The Three Questions Every Vendor Payment Should Answer

Before you pay a vendor, there are three things you need to know:

  1. Is their TIN correct? Does the name and tax ID they gave you match what the IRS has on file?
  2. Is their business real? Can you verify their EIN against an independent source — not just take their word for it?
  3. Is it legal to pay them? Are they on OFAC's SDN list or any other applicable sanctions watchlist?

Most AP teams answer the first question inconsistently, the second rarely, and the third almost never. That's not a compliance program — it's a gap with paperwork on top of it.


Check 1: IRS TIN Matching

TIN matching is the process of confirming that a vendor's name and tax ID combination matches IRS records. It's the foundational check — without it, you're filing 1099s against unverified data.

What it catches:

  • Vendors who transposed digits in their EIN
  • Sole proprietors who gave you their business name but their SSN — or vice versa
  • Vendors whose legal name changed after a merger or restructuring but never updated their W-9
  • Deliberate misrepresentation

What it doesn't catch: whether the business actually exists as reported, or whether the entity is on a sanctions list. That's what the next two checks are for.


Check 2: EIN Verification

A vendor can pass IRS TIN matching and still be a problem. TIN matching confirms that a name/TIN combination exists in IRS records — it doesn't tell you much about the underlying business.

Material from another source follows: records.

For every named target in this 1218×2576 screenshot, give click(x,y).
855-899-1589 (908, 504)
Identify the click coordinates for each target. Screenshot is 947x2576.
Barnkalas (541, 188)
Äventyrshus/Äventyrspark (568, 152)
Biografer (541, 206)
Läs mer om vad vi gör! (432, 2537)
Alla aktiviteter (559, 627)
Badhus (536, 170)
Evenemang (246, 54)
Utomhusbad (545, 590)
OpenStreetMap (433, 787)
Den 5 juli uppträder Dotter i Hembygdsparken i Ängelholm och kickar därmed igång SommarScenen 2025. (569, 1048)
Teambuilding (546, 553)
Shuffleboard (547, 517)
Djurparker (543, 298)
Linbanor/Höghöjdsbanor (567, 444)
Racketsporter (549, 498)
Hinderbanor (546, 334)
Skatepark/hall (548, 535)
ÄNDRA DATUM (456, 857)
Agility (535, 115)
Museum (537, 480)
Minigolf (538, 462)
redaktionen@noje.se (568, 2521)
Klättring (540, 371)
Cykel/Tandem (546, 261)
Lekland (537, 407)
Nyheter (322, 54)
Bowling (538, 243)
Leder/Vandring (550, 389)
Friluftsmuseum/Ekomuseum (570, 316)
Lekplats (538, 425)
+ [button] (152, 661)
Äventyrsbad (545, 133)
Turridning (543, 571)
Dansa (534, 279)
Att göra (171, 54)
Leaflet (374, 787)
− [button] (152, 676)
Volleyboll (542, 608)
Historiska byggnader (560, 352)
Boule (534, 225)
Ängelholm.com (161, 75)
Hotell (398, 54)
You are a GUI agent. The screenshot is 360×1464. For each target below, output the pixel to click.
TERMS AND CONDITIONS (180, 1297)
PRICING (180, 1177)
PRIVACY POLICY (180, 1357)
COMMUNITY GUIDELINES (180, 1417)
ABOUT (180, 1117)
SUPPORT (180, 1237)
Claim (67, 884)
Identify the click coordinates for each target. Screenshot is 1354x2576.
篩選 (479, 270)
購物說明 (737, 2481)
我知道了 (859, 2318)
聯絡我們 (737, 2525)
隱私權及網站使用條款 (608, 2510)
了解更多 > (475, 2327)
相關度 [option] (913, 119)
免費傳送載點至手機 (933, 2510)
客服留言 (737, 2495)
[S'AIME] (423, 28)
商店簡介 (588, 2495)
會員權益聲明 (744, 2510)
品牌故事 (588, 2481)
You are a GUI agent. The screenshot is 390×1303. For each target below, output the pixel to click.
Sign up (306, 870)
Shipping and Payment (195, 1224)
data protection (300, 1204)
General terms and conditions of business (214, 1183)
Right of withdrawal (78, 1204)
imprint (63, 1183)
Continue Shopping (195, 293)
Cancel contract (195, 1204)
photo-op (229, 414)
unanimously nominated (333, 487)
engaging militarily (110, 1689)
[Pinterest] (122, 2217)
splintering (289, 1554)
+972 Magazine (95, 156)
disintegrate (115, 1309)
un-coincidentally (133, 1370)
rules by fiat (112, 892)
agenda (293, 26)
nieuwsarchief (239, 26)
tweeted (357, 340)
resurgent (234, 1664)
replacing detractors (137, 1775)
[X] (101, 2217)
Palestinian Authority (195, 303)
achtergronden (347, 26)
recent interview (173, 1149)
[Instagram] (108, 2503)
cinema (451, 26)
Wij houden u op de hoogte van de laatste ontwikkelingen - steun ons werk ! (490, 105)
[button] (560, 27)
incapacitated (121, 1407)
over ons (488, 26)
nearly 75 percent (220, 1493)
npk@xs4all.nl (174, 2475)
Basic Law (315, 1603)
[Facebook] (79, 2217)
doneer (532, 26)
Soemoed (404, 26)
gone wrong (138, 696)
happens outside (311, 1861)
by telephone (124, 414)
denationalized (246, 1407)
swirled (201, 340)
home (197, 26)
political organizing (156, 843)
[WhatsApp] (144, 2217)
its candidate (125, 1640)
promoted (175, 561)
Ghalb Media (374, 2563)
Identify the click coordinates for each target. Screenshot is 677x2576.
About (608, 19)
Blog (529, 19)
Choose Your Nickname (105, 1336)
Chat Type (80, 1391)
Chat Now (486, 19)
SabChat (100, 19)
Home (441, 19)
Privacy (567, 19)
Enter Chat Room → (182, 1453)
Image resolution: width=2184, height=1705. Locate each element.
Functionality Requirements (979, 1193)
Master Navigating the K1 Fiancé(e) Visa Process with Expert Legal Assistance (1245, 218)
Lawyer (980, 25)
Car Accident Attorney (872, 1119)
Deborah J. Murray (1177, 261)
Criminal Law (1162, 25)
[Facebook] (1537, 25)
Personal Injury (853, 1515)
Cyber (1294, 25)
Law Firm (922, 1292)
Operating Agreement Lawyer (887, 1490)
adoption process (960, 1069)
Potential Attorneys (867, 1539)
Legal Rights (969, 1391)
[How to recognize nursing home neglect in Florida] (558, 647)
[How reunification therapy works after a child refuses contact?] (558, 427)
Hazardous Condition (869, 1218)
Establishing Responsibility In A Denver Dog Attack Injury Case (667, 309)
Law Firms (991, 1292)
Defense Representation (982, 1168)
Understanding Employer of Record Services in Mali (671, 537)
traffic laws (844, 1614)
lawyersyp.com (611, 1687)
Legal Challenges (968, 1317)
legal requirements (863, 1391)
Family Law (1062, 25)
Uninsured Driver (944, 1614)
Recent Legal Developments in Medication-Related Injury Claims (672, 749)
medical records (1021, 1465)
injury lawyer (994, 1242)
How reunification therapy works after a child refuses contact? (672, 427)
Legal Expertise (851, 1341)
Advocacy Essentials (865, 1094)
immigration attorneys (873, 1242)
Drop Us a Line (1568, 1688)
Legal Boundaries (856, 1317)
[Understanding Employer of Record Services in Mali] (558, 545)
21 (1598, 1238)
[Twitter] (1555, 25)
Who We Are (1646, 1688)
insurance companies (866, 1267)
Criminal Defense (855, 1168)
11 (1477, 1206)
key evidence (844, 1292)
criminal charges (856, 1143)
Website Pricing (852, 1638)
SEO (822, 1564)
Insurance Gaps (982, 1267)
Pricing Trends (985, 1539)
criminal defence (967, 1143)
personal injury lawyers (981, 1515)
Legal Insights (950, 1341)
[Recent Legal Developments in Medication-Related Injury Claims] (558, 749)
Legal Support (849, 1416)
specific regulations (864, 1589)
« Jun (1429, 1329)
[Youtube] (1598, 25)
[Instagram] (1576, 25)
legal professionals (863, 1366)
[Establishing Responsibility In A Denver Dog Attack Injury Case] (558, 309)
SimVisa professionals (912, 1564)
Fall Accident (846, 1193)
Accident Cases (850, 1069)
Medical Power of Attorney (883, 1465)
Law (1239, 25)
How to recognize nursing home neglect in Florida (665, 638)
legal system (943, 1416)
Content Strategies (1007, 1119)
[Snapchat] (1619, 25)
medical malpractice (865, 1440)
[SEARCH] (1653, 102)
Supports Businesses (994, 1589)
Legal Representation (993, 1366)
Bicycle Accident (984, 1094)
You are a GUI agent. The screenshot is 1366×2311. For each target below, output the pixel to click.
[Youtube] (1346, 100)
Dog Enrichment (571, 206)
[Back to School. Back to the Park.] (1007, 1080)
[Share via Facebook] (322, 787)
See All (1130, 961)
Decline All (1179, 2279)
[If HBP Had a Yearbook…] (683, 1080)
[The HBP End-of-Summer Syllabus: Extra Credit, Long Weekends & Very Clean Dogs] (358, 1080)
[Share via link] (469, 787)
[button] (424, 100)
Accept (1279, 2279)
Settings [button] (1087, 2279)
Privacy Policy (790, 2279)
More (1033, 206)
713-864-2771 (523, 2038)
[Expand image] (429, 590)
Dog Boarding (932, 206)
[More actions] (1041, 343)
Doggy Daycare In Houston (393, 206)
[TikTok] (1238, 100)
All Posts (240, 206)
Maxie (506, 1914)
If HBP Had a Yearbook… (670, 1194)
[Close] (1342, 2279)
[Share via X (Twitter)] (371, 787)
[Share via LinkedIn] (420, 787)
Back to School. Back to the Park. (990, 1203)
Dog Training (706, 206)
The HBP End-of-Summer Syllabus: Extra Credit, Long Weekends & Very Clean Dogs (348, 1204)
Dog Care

EIN verification means cross-referencing the vendor's EIN against an independent business database to confirm the entity is real, active, and matches what the vendor told you. It's particularly useful when:

  • A vendor gives you an EIN but the business name doesn't match anything you can find
  • You receive a TIN mismatch from the IRS and need to find the correct EIN
  • You're onboarding a new vendor and want to confirm their business details before the first payment

TIN Comply's EIN lookup covers millions of business records, so when the IRS tells you a TIN is wrong, you have somewhere to go to find the right one — rather than waiting on the vendor to respond.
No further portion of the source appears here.